Maybe it's a good thing that Francisco Rodriguez got himself an iPad because he's had plenty of time on his hands this season. Most days, K-Rod is sitting at his locker, occasionally checking his Twitter account. For him, there really hasn't been much to update.
Rodriguez is off to another season of sporadic usage, only this year there's a significant amount of cash on the line, as in his $17.5-million vesting option for 2012. With nine games finished through Thursday, K-Rod is on pace for 47, which would leave him short of the 55 required to lock in the option.
That's not the closer's immediate concern, however. He's only had eight save opportunities through 31 games and 13 appearances. That's a total of 13 1/3 innings in almost five weeks, which means a significant amount of downtime for a closer that usually thrives on the extra work. He looked shaky again Thursday, loading the bases in the ninth inning on two walks and a hit before getting his seventh save.
"I think he needs to have some tension," manager Terry Collins said. "He needs to have it be on the edge. He thinks that's when he pitches the best."
Rodriguez owns the single-season record with 62 saves, which he accomplished in 2008, his last year in Anaheim before signing the three-year, $37-million deal with the Mets. But K-Rod has trended downward since, with 35 saves in 2009 and 25 last season.
Before coming to New York, Rodriguez's saves represented a high percentage of his finished games. For example, since he became the Angels' closer in 2005, Rodriguez had 194 saves in 241 games finished, a return of 80.1 percent in those pressure situations. For the Mets, however, Rodriguez has 67 saves out of 121 finished -- a mere 55.4 percent.
It's not that K-Rod has been ineffective. He's 7-for-8 this season and his conversion rate has never dropped below 83 percent -- done twice the past two seasons for the Mets. It ranged between 87-92 percent in Anaheim. But with less time on the tightrope in New York, reducing his appearances to mostly conditioning drills, it seems to have dulled K-Rod's edge.
"I have to find a way -- one way or the other," Rodriguez said. "It's been a battle the past three years here. I used to pitch day-in and day-out. But one thing I've learned is that's something I cannot control. I've just got to be ready when the time comes and not blow it."
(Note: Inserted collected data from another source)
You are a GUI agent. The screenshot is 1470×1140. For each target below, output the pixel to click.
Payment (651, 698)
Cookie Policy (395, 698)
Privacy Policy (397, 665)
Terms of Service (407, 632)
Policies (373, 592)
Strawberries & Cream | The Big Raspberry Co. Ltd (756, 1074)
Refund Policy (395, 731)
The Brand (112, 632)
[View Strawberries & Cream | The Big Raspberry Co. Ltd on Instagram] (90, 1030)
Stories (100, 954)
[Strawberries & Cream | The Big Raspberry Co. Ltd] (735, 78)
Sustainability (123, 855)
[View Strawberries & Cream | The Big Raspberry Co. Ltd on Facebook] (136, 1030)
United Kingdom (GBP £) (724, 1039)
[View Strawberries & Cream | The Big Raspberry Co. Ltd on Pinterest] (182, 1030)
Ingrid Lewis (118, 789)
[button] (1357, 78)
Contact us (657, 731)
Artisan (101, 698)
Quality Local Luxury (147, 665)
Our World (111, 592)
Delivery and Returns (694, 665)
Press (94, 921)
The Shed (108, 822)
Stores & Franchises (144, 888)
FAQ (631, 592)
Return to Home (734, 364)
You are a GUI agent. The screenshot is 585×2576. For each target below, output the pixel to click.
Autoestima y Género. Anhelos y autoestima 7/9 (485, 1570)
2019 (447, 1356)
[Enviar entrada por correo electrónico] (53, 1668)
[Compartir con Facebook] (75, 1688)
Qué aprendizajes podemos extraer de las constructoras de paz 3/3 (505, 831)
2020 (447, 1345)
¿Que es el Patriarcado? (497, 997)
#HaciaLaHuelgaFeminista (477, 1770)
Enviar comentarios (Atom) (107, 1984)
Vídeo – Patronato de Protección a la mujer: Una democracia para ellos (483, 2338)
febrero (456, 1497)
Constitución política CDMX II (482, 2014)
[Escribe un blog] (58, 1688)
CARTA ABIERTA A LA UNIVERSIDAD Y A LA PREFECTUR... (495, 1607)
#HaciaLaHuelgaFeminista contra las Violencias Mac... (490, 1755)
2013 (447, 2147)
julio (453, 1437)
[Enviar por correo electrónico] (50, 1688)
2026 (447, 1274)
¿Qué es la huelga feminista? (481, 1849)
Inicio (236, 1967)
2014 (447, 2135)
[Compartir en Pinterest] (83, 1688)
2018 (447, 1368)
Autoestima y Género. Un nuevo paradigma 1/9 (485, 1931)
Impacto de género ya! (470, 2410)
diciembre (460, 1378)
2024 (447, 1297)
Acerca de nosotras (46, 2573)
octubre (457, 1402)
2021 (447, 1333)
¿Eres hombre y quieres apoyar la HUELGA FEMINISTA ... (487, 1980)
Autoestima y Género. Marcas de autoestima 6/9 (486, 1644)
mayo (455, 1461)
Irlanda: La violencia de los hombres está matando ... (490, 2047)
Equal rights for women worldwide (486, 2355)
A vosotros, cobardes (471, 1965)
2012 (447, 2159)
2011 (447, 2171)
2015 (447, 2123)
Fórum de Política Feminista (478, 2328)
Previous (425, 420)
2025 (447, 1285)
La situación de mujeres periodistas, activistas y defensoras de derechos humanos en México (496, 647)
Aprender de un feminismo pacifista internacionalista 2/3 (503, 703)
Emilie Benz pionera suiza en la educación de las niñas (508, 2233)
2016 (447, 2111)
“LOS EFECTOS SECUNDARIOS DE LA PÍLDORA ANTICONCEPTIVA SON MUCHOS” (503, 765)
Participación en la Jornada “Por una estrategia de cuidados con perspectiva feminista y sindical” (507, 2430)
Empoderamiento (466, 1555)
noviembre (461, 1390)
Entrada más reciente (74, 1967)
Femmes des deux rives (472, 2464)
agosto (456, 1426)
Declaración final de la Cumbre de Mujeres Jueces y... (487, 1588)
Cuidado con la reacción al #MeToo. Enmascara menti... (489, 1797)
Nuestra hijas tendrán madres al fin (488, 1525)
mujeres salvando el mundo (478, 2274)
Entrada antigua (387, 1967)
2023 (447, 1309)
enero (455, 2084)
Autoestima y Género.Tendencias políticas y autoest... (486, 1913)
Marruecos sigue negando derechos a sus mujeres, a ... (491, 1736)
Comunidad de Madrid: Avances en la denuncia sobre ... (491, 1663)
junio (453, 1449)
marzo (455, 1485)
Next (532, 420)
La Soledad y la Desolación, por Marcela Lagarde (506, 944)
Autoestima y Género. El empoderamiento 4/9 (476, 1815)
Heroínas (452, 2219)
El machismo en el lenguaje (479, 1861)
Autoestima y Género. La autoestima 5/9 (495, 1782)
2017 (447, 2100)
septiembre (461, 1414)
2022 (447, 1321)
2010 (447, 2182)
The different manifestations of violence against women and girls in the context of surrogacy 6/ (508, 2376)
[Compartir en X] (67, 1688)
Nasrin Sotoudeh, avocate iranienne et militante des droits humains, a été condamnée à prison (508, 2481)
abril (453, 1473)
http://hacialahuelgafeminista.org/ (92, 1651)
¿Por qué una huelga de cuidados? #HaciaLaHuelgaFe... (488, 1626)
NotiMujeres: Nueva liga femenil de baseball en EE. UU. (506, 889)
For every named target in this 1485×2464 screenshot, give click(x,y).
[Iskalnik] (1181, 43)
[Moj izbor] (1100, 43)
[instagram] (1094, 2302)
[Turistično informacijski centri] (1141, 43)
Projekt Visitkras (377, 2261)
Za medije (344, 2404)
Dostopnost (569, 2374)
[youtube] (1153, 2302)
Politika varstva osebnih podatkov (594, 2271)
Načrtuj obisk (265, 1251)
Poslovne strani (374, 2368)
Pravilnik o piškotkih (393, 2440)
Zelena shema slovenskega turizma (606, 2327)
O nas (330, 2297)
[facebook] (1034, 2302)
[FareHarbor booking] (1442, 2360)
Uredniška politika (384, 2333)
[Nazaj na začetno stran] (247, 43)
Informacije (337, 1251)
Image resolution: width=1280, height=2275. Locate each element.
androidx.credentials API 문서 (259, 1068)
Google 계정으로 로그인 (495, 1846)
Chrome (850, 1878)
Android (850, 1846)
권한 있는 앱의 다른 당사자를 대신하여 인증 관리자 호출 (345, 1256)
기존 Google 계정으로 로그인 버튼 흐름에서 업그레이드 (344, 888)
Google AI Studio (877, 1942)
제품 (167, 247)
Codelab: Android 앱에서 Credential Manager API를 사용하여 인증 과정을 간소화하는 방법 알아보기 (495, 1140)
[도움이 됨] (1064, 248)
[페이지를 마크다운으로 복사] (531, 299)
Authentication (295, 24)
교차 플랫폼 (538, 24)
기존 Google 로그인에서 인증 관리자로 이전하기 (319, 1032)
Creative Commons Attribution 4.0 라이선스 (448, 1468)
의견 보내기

Last season, Rodriguez got into a confrontation with then-bullpen coach Randy Niemann as his simmering temper boiled over because of his usage in non-save situations. While that type of escalation is rare, established closers universally despise that assignment, and it's not uncommon for their performance on those occasions to reflect that.
Jason Isringhausen, with 293 saves on his resume, understands the mental component involved. With the Cardinals, he said that manager Tony La Russa made sure they worked every third or fourth day, regardless of the situation.
But Isringhausen would prefer to have a light throw day in the bullpen rather than enter a 10-0 blowout for work purposes. Even so, nothing can replicate the cauldron of pitching in a tight game in the ninth inning, which is what ultimately makes or breaks a closer.
"Bruce Sutter once told me that the closer is the only guy that comes to the field knowing if he has a bad day, the team's not going to do good," Isringhausen said. "That's just a burden you have to be able to put on your shoulders and be fine with it."
Rodriguez welcomes that burden, if only he could carry it more often. And given the controversial nature of his vesting option, the Mets may be reluctant to run him out to the mound -- and a potential finish -- for the sake of a throw day. Instead, Rodriguez does more side work, and hopes for the save chances to come.
"It doesn't matter how many bullpen sessions you throw," Rodriguez said. "It matters when you go out to the field. Otherwise, you don't have that feeling. It's not the same."